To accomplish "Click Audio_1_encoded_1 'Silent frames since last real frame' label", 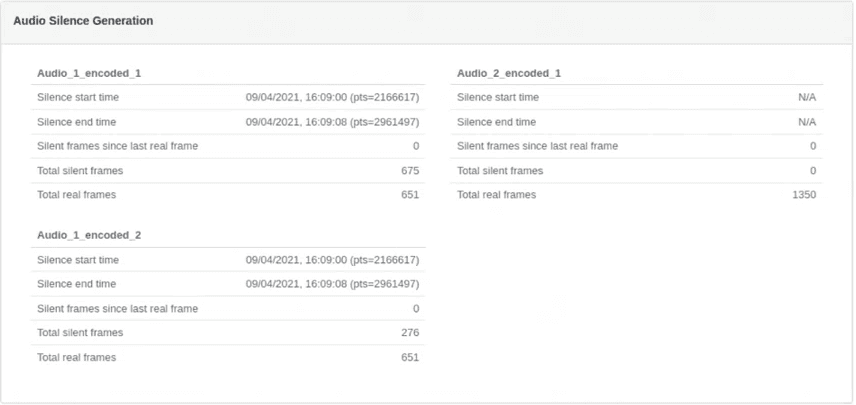I will (x=117, y=146).
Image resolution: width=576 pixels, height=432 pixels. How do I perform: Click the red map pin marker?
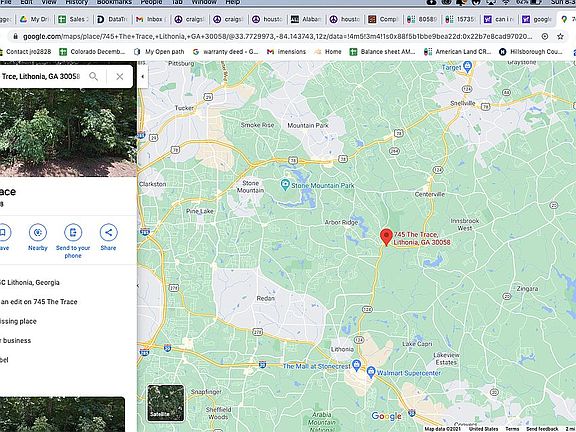(386, 237)
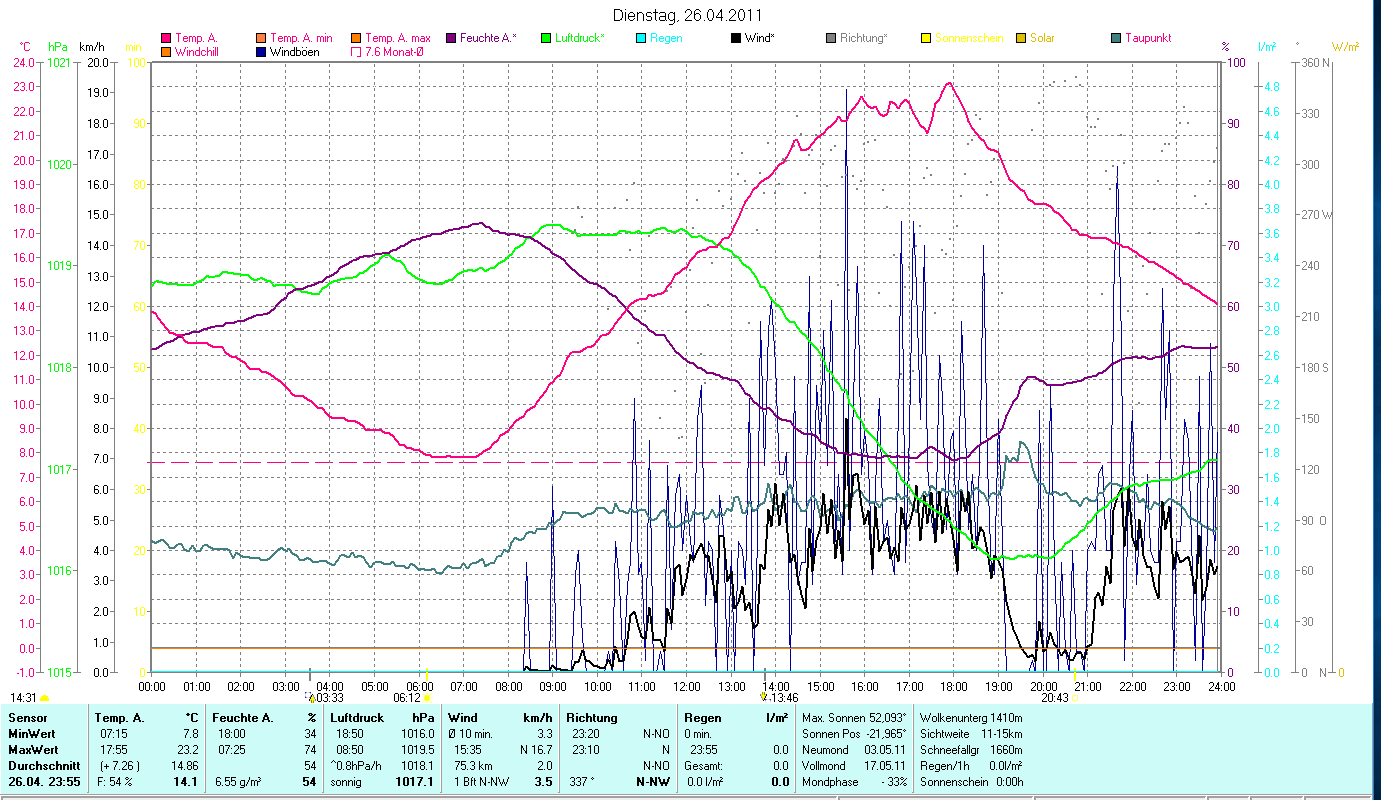Click the purple Feuchte A. legend square
The width and height of the screenshot is (1381, 800).
click(449, 38)
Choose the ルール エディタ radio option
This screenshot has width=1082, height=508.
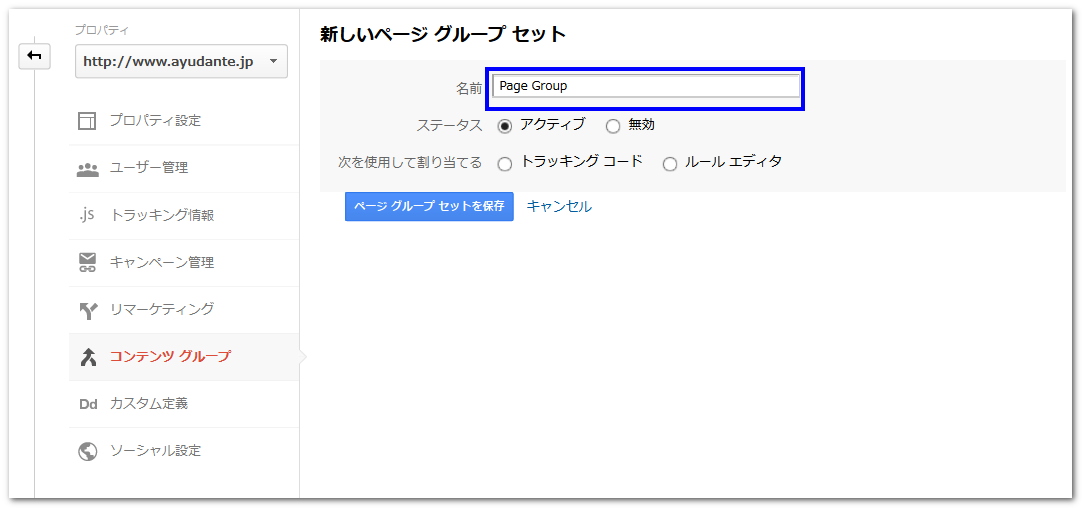[x=670, y=163]
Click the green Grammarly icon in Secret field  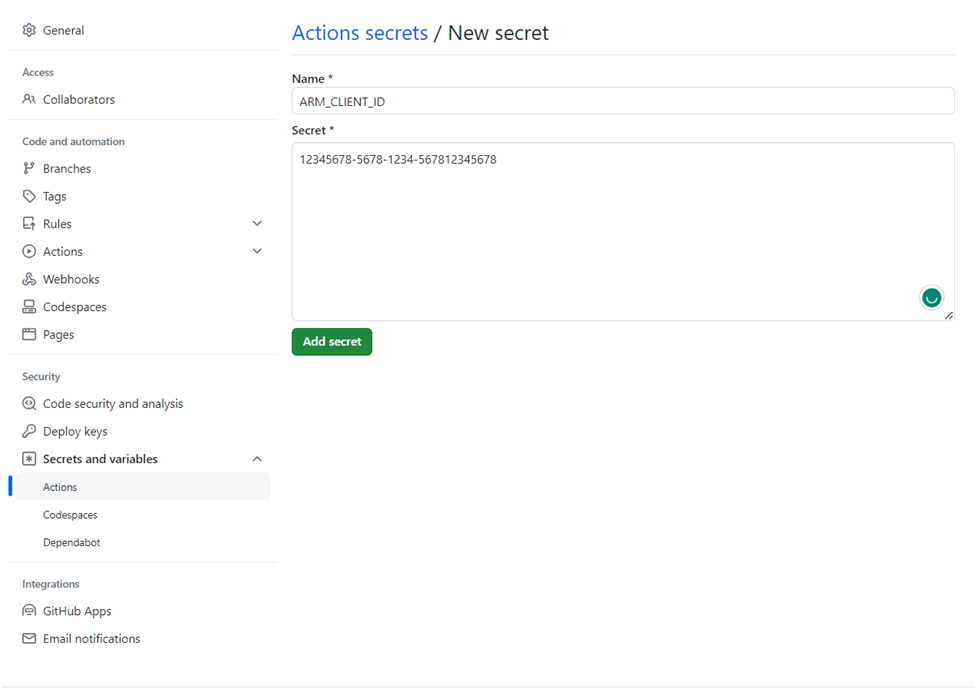[x=931, y=298]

+-------+

Task statement: Look above for the line with "Image resolution: width=576" and the line with "Choose the ルール エディタ radio option". Give again exactly those two lines and all lines between them, pictures excluded.

Solved exercise:
Image resolution: width=576 pixels, height=432 pixels. How do I perform: Click the red map pin marker?
(386, 237)
Click the purple Feuchte A. legend square
The width and height of the screenshot is (1381, 800).
click(449, 38)
Choose the ルール エディタ radio option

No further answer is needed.